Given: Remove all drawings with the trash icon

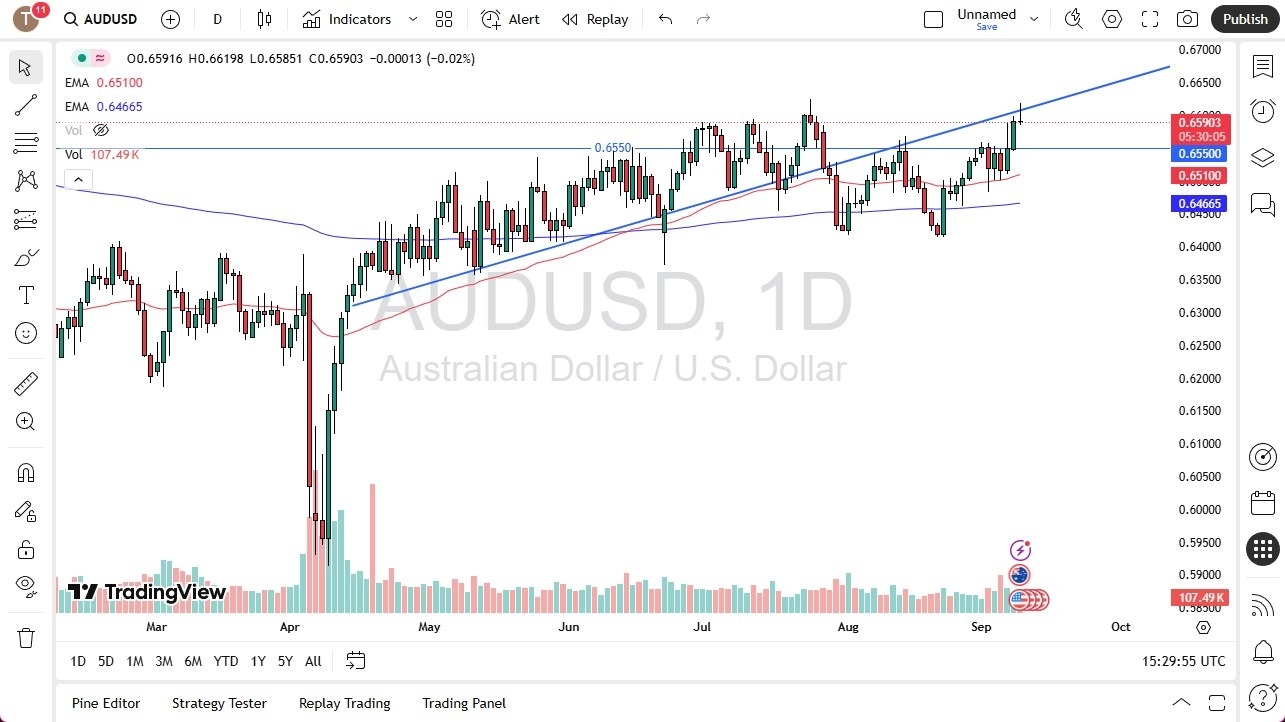Looking at the screenshot, I should 25,637.
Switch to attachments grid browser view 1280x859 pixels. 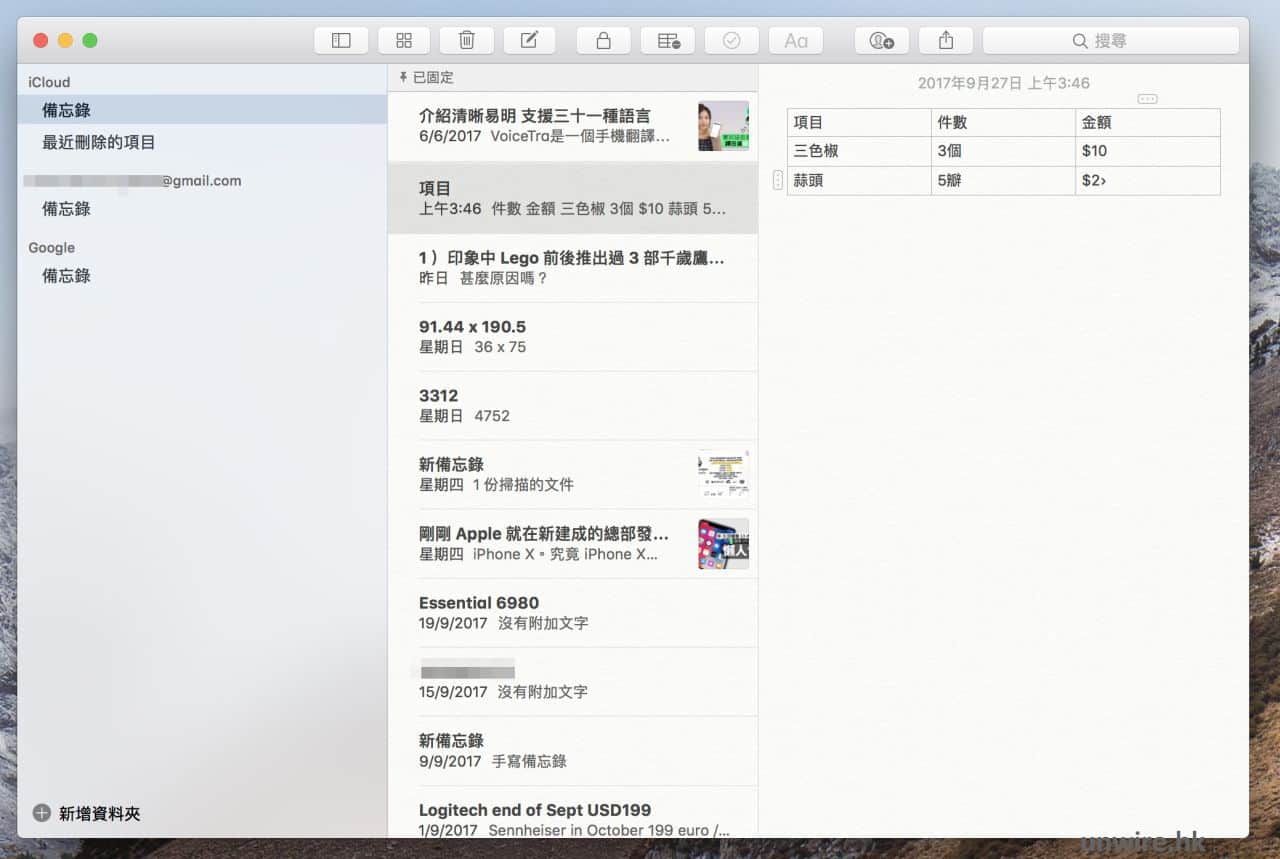[404, 41]
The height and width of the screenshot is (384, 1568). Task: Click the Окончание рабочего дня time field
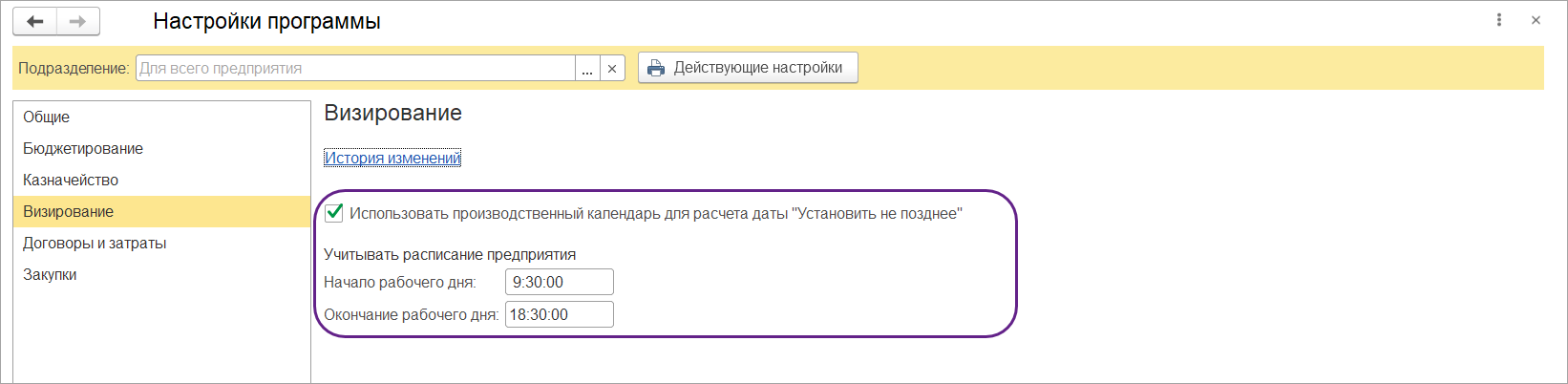tap(560, 315)
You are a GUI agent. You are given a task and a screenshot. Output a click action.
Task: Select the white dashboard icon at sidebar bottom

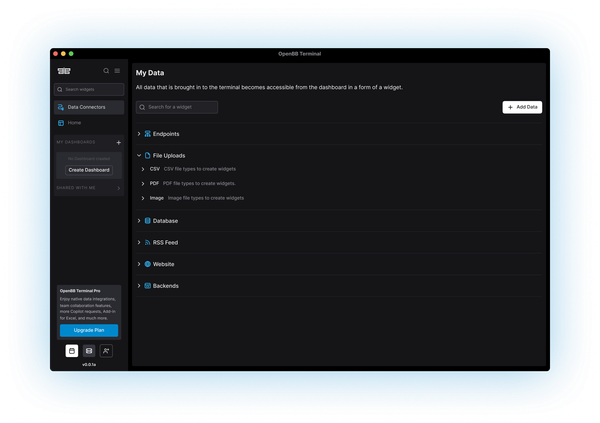72,350
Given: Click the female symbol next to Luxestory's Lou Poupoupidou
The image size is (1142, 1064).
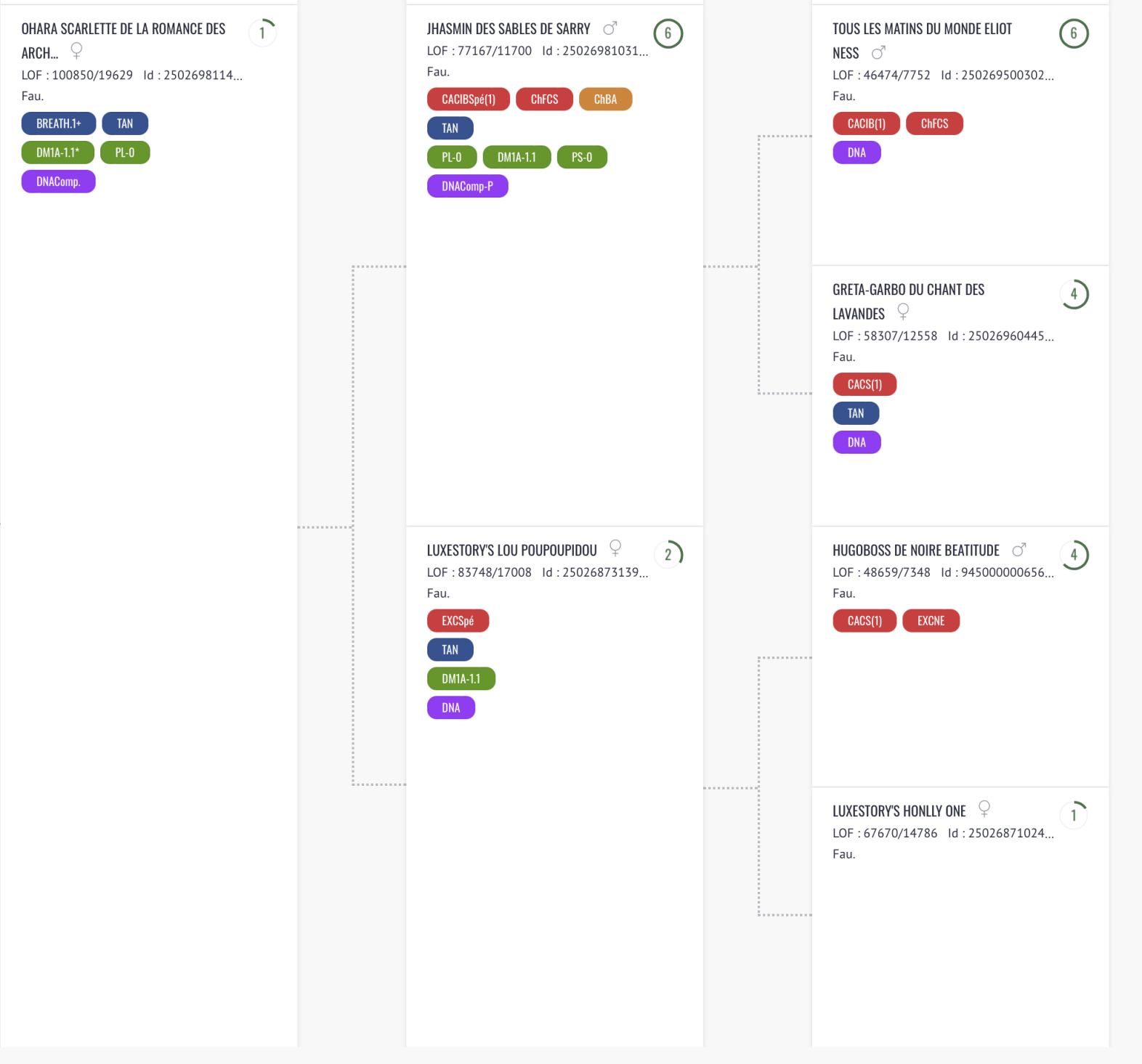Looking at the screenshot, I should tap(615, 548).
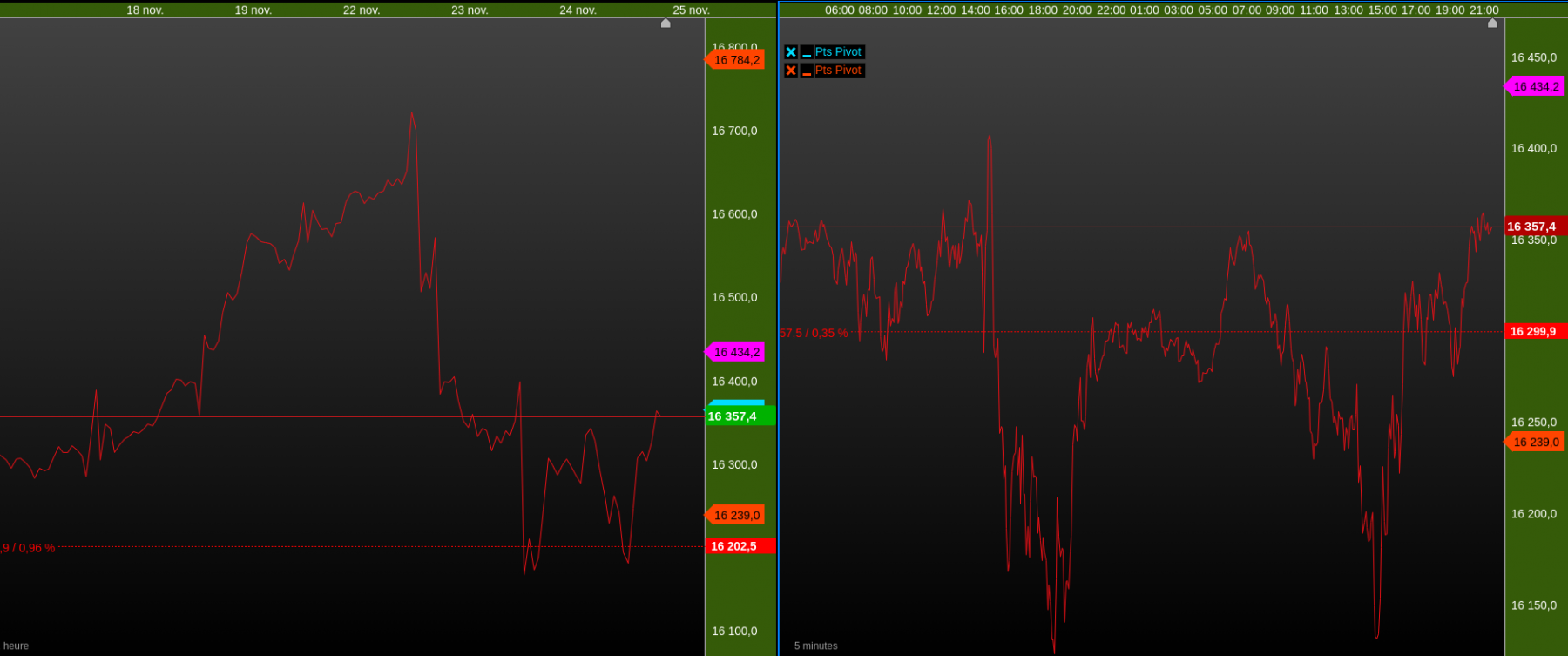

+===+

*EXERCISE INSTRUCTIONS*: Reproduce verbatim the stretch from the line containing "The height and" through the end of the entries, omitting the pictures.

*EXERCISE RESULT*:
The height and width of the screenshot is (384, 1568). Task: Click the Окончание рабочего дня time field
tap(560, 315)
You are a GUI agent. You are given a task and a screenshot. Output a click action.
Task: Select the white dashboard icon at sidebar bottom

72,350
Given: Click the female symbol next to Luxestory's Lou Poupoupidou
The image size is (1142, 1064).
Looking at the screenshot, I should tap(615, 548).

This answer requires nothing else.